• _Trecho da página_
---
Na semana que sucedeu a quebra de três bancos americanos, sendo o maior deles o Silicon Valley bank (SVB), 16º maior banco americano, do outro lado do Atlântico um ícone do mercado financeiro, em um país que é tido como um dos mais seguros e independentes do mercado financeiro mundial, beija a lona também, o Credit Suisse (CS). Sua quebra gera uma pressão para que o Banco Central da Suíça (SNB) coloque em campo todo o seu arsenal de garantias para contar a corrida bancária e culmina na “compra” desse banco pelo seu principal concorrente.

Aqui vale uma nota de por que coloquei compra entre aspas. O que aconteceu foi uma manobra para que o banco não fosse liquidado. O SNB não tem a possibilidade de ter um banco comercial e de investimentos sob sua tutela, se aproximou do UBS e o enfiou goela abaixo o CS, mas não sem que o UBS antes exigisse inúmeras garantias para isso, como o write-off dos AT1s (bonds subordinados que podem ser convertidos em ações em determinadas situações e que contam como capital para os bancos) e linhas de crédito que garantam possíveis (prováveis) esqueletos que apareçam. Na prática, o UBS comprou o CS por 10% do valor dele de um ano atrás com inúmeras garantias. Operação boa, mas (um enorme MAS) que depende do que ele encontrar lá dentro.
---
• _Desafio 1_
Transcreva literalmente a parte do trecho sobre o Credit Suisse que começa nas palavras "Na semana que" e termina depois de "seu principal concorrente.".
• _Desafio 2_
No trecho sobre o Credit Suisse, transforme em uma lista o parágrafo iniciado por "Aqui vale uma nota", mantendo seus fatos principais.
Os itens que vêm em seguida formam um material à parte, separado do trecho sobre o Credit Suisse.

• _Entradas sobre coordenadas-alvo_
---
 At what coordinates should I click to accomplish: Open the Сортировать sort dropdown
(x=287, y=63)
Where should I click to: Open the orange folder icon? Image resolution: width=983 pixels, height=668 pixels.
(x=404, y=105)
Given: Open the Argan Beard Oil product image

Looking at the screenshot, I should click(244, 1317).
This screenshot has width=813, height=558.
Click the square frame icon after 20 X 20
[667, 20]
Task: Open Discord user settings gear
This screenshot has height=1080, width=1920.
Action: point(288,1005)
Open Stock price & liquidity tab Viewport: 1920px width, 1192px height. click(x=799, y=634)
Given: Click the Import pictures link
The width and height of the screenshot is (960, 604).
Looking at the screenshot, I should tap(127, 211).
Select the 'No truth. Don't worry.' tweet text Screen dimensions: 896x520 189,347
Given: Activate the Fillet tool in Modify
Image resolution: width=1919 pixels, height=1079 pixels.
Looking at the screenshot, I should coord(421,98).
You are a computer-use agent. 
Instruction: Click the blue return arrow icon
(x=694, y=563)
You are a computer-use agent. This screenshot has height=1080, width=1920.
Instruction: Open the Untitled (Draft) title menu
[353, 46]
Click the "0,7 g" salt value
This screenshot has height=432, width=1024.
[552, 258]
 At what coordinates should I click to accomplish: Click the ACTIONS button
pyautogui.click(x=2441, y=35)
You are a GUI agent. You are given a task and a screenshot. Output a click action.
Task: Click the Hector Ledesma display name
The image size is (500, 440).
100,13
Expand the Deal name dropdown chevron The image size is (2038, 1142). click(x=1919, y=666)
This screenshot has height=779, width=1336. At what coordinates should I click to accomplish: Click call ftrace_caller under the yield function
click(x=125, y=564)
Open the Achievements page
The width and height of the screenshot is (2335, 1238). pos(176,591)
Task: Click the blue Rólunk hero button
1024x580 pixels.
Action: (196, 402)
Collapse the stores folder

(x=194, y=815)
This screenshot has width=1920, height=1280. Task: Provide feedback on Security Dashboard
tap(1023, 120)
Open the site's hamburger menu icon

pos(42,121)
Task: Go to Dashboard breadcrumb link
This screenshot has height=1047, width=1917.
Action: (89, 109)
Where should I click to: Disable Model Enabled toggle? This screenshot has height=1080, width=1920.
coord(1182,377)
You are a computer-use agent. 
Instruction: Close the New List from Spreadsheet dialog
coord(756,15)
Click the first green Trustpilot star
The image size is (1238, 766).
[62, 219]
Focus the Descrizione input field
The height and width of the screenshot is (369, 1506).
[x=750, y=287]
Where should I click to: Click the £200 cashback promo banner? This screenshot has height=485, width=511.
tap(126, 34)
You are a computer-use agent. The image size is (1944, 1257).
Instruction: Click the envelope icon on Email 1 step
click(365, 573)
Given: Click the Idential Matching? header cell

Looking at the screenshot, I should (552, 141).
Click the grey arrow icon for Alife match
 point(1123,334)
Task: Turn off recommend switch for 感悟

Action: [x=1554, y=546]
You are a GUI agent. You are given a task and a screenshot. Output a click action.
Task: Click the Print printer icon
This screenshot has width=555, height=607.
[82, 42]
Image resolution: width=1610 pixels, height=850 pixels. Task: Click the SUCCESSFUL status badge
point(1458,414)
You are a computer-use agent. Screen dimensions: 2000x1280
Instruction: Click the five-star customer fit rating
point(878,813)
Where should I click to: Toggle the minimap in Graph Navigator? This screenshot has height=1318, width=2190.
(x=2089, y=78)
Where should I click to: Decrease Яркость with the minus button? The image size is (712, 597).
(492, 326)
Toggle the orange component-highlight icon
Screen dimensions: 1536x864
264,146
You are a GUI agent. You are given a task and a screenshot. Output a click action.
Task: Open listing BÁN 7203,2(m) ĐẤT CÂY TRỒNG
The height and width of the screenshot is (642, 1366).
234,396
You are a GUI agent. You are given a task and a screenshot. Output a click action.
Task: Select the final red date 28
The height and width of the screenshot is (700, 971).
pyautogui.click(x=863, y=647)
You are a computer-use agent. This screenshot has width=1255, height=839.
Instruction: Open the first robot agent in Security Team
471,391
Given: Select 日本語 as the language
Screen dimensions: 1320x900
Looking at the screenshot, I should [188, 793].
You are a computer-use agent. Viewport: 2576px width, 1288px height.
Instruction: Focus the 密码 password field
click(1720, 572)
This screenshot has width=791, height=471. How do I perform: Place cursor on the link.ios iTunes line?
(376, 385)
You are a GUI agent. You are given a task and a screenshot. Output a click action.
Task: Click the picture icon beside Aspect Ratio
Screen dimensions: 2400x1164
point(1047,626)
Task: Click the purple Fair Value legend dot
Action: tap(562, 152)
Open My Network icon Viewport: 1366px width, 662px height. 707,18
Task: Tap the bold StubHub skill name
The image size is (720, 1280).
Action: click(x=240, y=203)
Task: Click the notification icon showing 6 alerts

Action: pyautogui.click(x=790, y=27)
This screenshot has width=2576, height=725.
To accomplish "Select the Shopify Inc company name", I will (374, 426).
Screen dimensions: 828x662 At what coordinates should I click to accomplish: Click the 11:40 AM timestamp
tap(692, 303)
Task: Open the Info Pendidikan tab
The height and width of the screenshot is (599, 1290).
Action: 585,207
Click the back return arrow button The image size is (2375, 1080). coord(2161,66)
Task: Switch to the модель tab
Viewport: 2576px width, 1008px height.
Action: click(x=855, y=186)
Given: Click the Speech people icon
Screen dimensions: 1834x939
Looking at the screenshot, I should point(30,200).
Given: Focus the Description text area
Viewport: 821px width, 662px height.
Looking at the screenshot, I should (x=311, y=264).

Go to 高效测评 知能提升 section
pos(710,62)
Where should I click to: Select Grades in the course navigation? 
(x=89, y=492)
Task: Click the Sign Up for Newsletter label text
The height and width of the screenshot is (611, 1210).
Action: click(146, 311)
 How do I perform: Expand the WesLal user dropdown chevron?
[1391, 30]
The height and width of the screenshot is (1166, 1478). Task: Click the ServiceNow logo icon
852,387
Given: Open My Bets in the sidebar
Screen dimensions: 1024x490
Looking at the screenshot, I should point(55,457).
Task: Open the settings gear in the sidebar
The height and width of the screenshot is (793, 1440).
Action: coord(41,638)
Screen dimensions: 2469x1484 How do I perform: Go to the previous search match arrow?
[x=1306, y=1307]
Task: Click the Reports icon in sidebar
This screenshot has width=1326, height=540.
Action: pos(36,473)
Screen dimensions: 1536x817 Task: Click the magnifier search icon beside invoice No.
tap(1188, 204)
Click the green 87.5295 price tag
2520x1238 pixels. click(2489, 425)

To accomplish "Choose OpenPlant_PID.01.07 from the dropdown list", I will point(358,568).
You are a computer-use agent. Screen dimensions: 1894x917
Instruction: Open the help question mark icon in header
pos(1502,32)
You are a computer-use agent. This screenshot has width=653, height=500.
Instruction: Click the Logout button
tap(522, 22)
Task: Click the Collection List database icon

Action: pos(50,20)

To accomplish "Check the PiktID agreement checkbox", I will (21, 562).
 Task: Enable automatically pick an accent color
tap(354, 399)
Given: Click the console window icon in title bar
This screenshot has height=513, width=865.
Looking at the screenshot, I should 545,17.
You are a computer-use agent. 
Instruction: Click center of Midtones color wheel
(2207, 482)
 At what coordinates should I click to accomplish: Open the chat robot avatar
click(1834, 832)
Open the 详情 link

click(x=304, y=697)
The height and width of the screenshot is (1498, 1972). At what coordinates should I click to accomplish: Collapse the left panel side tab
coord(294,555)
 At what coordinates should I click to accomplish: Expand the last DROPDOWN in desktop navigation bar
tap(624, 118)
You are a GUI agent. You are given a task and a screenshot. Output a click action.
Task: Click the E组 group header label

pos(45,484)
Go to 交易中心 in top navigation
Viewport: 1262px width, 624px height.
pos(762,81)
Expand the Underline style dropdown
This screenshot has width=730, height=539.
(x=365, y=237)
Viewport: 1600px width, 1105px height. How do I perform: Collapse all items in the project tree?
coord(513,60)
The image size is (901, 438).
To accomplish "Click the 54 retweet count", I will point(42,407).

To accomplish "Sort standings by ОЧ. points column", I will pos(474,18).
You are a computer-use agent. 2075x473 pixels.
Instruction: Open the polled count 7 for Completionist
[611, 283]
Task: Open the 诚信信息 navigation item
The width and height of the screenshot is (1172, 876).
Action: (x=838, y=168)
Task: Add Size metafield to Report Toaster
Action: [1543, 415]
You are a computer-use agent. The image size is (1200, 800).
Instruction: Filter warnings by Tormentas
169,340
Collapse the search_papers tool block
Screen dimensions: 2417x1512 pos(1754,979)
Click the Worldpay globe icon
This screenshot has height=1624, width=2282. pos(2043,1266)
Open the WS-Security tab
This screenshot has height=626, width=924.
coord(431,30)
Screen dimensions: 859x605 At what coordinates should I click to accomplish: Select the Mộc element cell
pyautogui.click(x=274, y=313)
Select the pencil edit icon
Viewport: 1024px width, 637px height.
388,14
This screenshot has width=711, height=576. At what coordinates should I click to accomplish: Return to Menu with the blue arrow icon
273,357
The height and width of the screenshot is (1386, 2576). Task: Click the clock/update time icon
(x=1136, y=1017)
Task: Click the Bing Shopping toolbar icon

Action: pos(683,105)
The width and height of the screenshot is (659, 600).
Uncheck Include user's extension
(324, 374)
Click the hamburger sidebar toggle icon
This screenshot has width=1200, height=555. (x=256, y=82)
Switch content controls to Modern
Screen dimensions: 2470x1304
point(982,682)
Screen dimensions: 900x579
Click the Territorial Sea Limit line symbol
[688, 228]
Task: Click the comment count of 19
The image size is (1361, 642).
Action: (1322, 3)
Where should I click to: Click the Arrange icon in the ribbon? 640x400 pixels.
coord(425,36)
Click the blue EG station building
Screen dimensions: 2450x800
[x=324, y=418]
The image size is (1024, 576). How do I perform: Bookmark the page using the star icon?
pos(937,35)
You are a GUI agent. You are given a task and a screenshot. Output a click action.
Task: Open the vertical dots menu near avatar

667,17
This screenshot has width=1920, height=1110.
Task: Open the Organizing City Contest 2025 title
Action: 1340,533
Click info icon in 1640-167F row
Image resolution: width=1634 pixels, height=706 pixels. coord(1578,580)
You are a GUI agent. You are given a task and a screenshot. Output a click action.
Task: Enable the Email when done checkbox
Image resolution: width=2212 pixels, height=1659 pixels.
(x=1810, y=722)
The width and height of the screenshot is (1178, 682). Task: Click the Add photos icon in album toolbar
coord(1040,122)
---
• _Resposta esperada 1_
Na semana que sucedeu a quebra de três bancos americanos, sendo o maior deles o Silicon Valley bank (SVB), 16º maior banco americano, do outro lado do Atlântico um ícone do mercado financeiro, em um país que é tido como um dos mais seguros e independentes do mercado financeiro mundial, beija a lona também, o Credit Suisse (CS). Sua quebra gera uma pressão para que o Banco Central da Suíça (SNB) coloque em campo todo o seu arsenal de garantias para contar a corrida bancária e culmina na “compra” desse banco pelo seu principal concorrente.

• _Resposta esperada 2_
- A palavra "compra" está entre aspas porque a operação foi uma manobra para evitar a liquidação do banco.
- O SNB não pode manter um banco comercial e de investimentos sob sua tutela. Por isso, procurou o UBS e impôs a ele o CS.
- Antes de aceitar, o UBS exigiu inúmeras garantias. Entre elas estavam o write-off dos AT1s, que são bonds subordinados conversíveis em ações em certas situações e contam como capital para os bancos. Também exigiu linhas de crédito para cobrir possíveis esqueletos.
- Na prática, o UBS comprou o CS por 10% do valor que o banco tinha um ano antes, com inúmeras garantias.
- A operação é boa, mas depende do que o UBS encontrar dentro do CS.